Newborns can’t distinguish between night or day; it doesn’t matter to them, because their world is a very simple one. Because human babies are so helpless, they need to grow as quickly as possible in those early months. So it is driven by the twin demands of a need to feed, and a need to rest.
After the first four months, the race to grow is replaced by the race to learn – and sleep may start to get more settled at night. Until then, their sleep patterns won’t focus on the night, but will be spread through the day. And the quality of that sleep will vary a great deal too, just as it does for many adults.
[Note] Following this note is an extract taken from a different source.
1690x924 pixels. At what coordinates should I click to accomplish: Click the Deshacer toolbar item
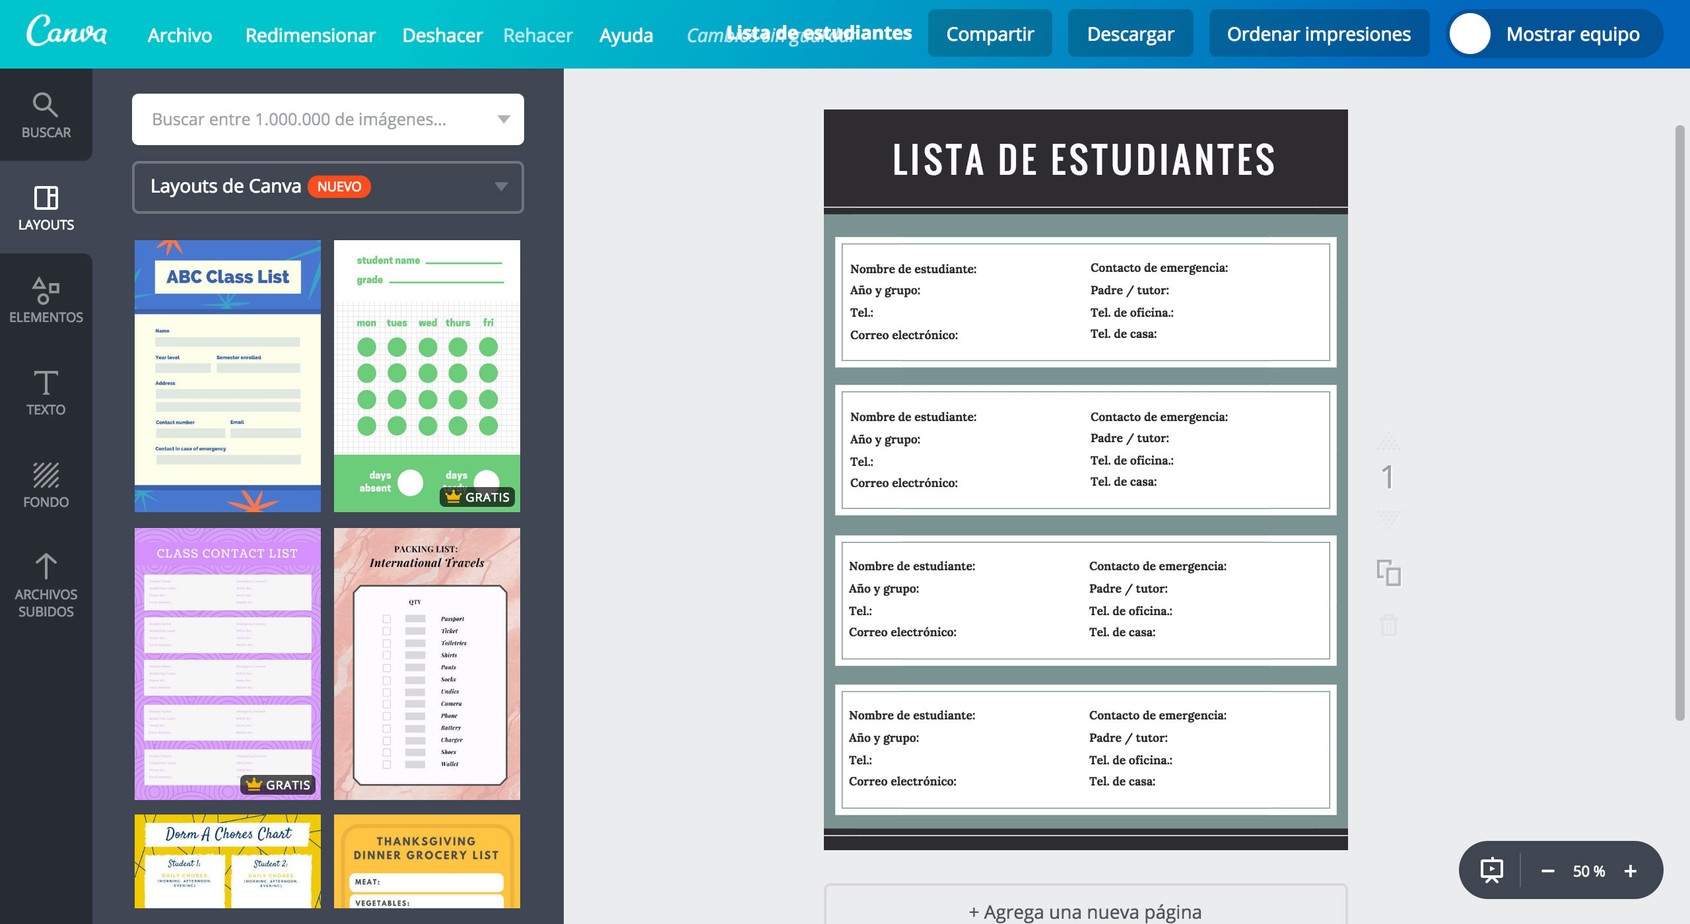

Your baby could be dozing lightly, half-awake, in REM sleep or deeply out of it, during those periods between feeds.
It is when they are sleeping more lightly that they can be more restless; and so likely to be keeping you on your toes, wide awake. If you can adjust your routine so that your newborn has their lighter phases of sleeping during daylight hours, and deeper during the night, that will hopefully give you a few more precious minutes of rest at night.
The choice of whether to breastfeed, or bottle-feed, also influences the length of the sleepful periods. Breast may be best in many ways, but it is likely your baby will need feeding more often, perhaps as much as every two hours. Bottle-fed babes, on the other hand, tend to sleep longer, as bottles are more filling. One solution is to start breast feeding, and then to switch to mixed feeding (both bottle and breast) after 5 weeks. That way you can bottle feed at nights, and so hopefully ensure longer periods of night time sleep for you and babe.
It’s also helpful, in those first few trying months, to let the reins of the household go a little loose. Focus on baby first, but also focus on yourself, when your baby is asleep. If you’re tired, and they are secure and asleep, and grab a nap yourself. A few power-naps can make all the difference to getting through the long days and nights.
If you are bottle-feeding, don’t be scared to lean heavily on your partner, especially at nights. They’ll be wanting to do all they can to make things easier for you. So having occasional, or even alternate, nights off, where one of you catches up on sleep in another room, can do a lot to recharge those flat batteries.
The final thing to hold onto, in those nights where sleepful bliss does elude you, is that all newborns do settle eventually. However bleak it may seem at 3am, remember that dawn is always just around the corner.